EXERCISES:
A - According to the passage on critical thinking, what does Halpern (2003) say does not count as critical thinking?
B - Resume the passage on critical thinking, continuing on from its final sentence.

QUOTED PASSAGE:
[Begin]

2.1. The Concept of Critical Thinking

Critical thinking is the cognitive process that creates the ability to interpret, analyze and evaluate information, arguments or experiences with a set of reflective attitudes, skills and abilities to guide our thoughts, beliefs and actions. Dobozy, Bryer and Smith (2012) define it as “being able to tell facts from opinions, to see holes in an argument, to spot illogic, to evaluate evidence and to tell whether cause and effect have been established” (p. 4). Our students would not be engaged in critical thinking if they took what we tell them as gospel truth without questioning. Critical thinking requires that what is said is challenged and evaluated for its integrity and authenticity based on what is already known or available evidence. If there is not enough evidence to support what is said, then critical thinking would dismiss it as generally untrue. As Halpern (2003) explains, it is not critical thinking if we base our understanding on common sense and personal opinions. These are subjective ways of knowing whereas what is required in critical thinking is to identify objective data that support an observation or phenomenon, weigh the data from triangulated points of view and derive an informed way of knowing. In Larrivee (2008) we add to our understanding of critical thinking when we read that it helps us to dig deeper than the surface of ideas by putting them to objective test and asking why so as to develop deeper insights.

[End]

DATASET ENTRIES:
[Begin]

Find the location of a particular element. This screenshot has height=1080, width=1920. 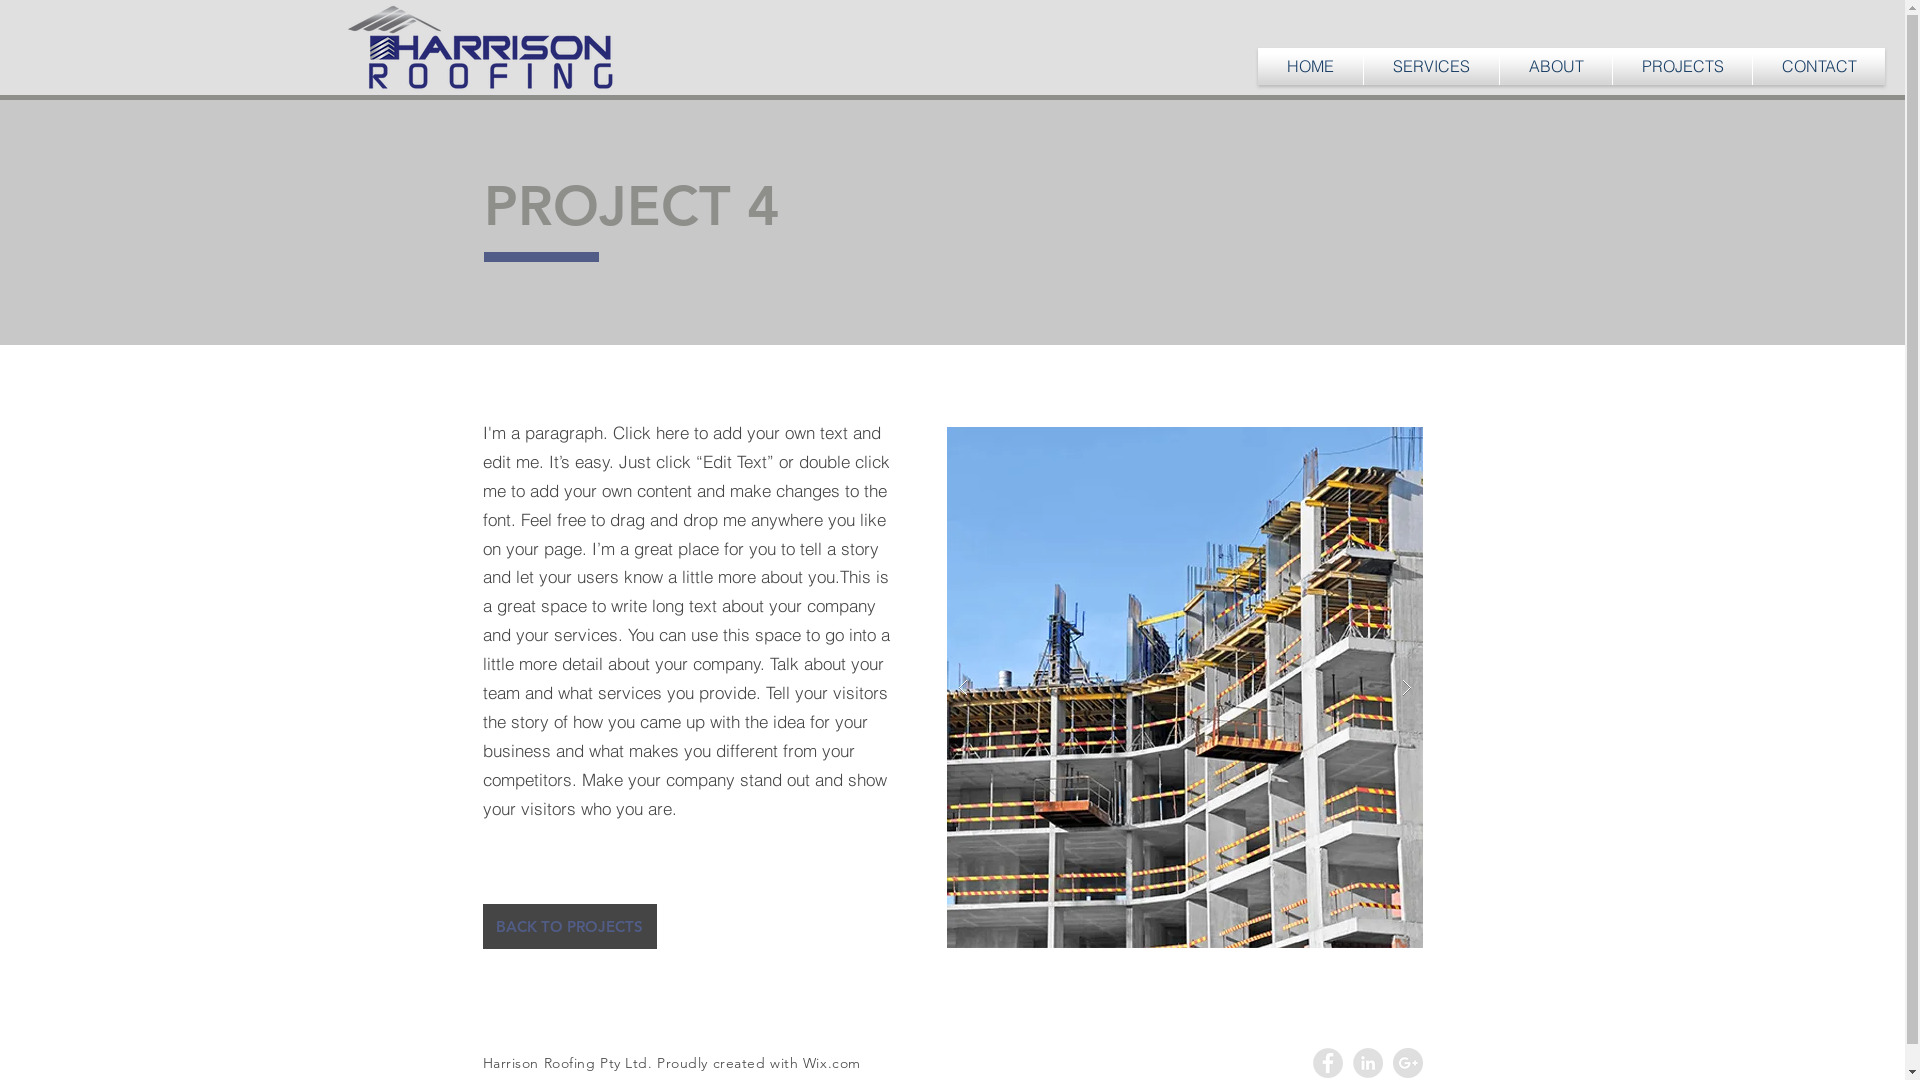

ABOUT is located at coordinates (1556, 66).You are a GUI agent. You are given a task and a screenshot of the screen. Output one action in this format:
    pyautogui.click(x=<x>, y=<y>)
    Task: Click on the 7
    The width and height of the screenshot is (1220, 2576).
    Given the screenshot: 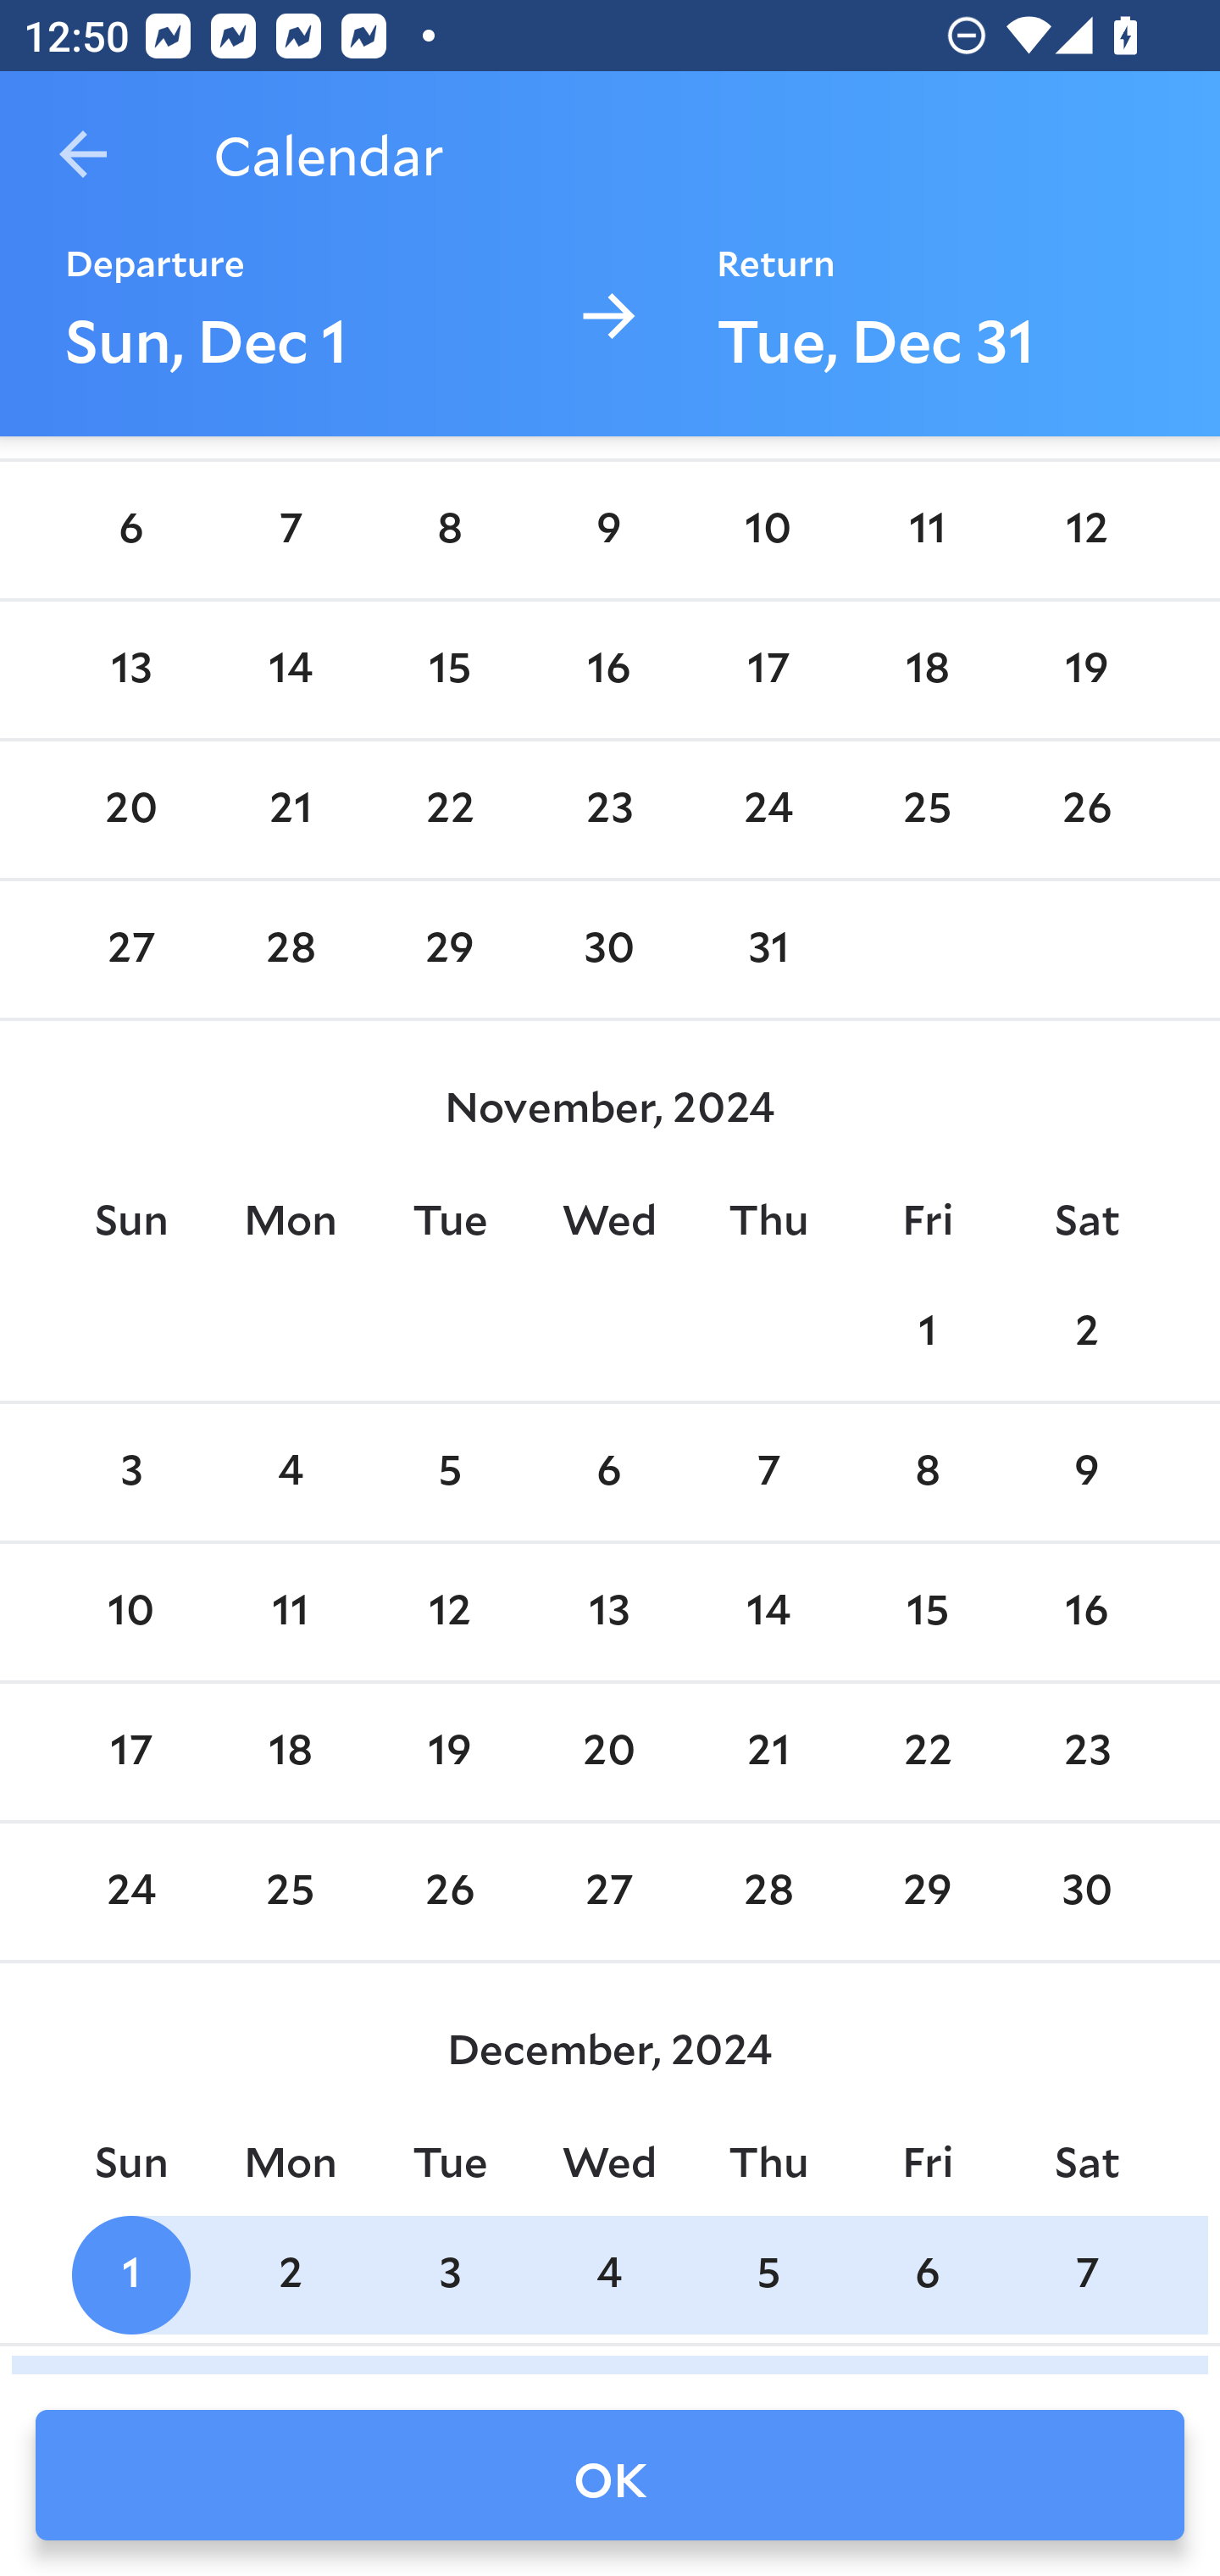 What is the action you would take?
    pyautogui.click(x=1086, y=2274)
    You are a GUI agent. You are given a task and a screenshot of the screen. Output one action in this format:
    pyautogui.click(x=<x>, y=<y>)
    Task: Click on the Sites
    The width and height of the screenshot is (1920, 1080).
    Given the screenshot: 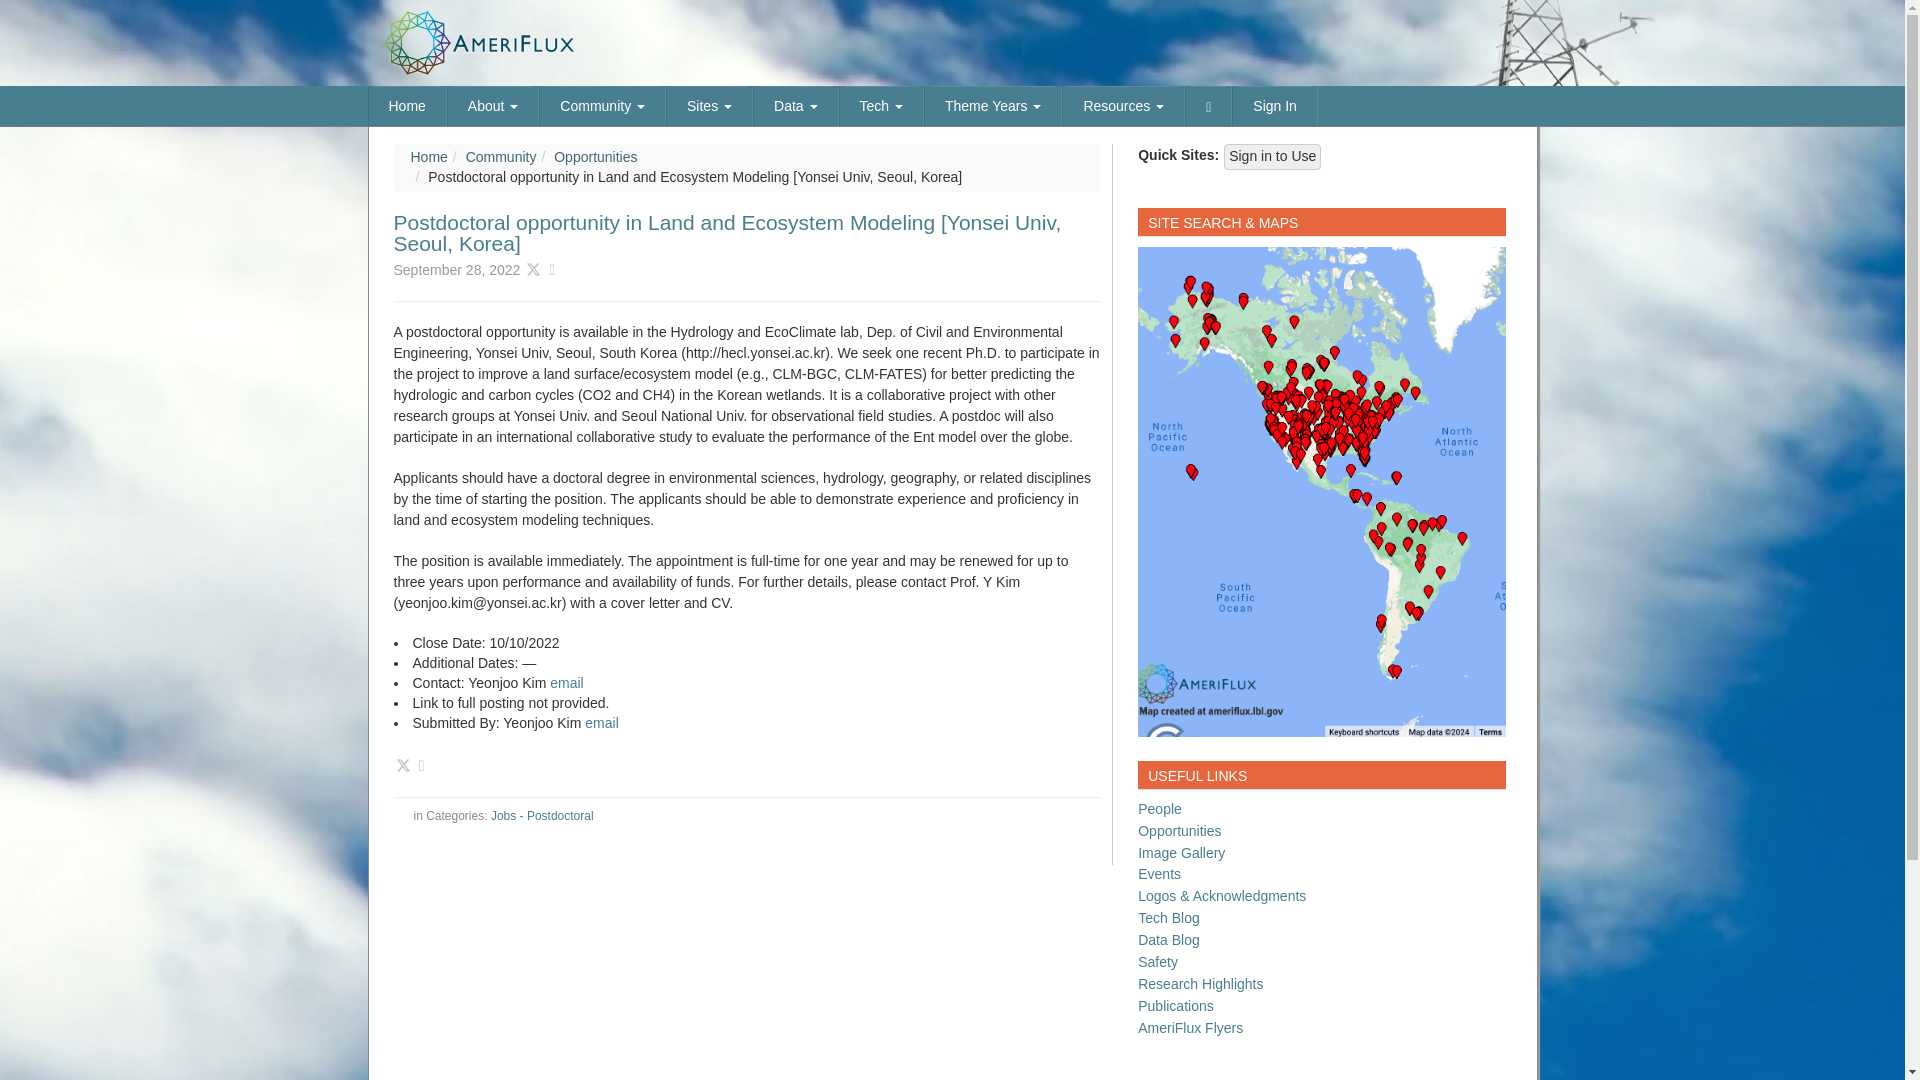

[End]

SET OF ANSWERS:
A - Basing our understanding on common sense and personal opinions.

B -
2.2. Critical Thinking Attributes

In discussing how we can encourage our students to be critical thinkers in the 21st century, Trilling and Fadel (2009) suggest several attributes for critical thinking and problem solving. The first of these is the ability to reason effectively. This involves examining data or a situation and engaging in inductive or deductive reasoning to gain a deep understanding of the issue. The second attribute is the use of system thinking. This requires an analysis of how parts of a whole work together or interact among themselves so as to function as a cohesive whole. Next is the ability to make rational judgments and decisions. This is the ability not only to analyze but to also evaluate available evidence, arguments given and claims made. The analysis provides for looking at the data from different lenses and then making connections between and among the bits observed using what Professor Senge (1999) calls “Mental Models in Systems Thinking” (p. 8). From the analysis emerges interpretation of the data leading to data-based conclusions. The critical thinking process does not stop when conclusions are reached. Rather it continues so that reflection can take place to determine what learning has occurred. Ability to solve problems is the final attribute that Trilling and Fadel (2009) propose. The reason we should teach our teacher trainees critical thinking is so that they too should go on, after graduation, and teach it to their children because we believe that it enables students to think logically and deeply and to solve nonfamiliar problems in different ways.

2.3. The Critical Thinking Process

For students to learn critical thinking, they need to be explicitly taught the skills involved. They need to learn the process as well as the content of critical thinking. The process involves a deliberate attempt to acquire information and knowledge, staying focused, recognizing different alternatives and being prepared to evaluate the alternatives. It involves learners taking a position they can support with reasonable arguments, seeking precision in argumentation, proceeding with analysis in a logical and orderly manner and listening well so as to be sensitive to other peoples’ positions (Facione, 2011) .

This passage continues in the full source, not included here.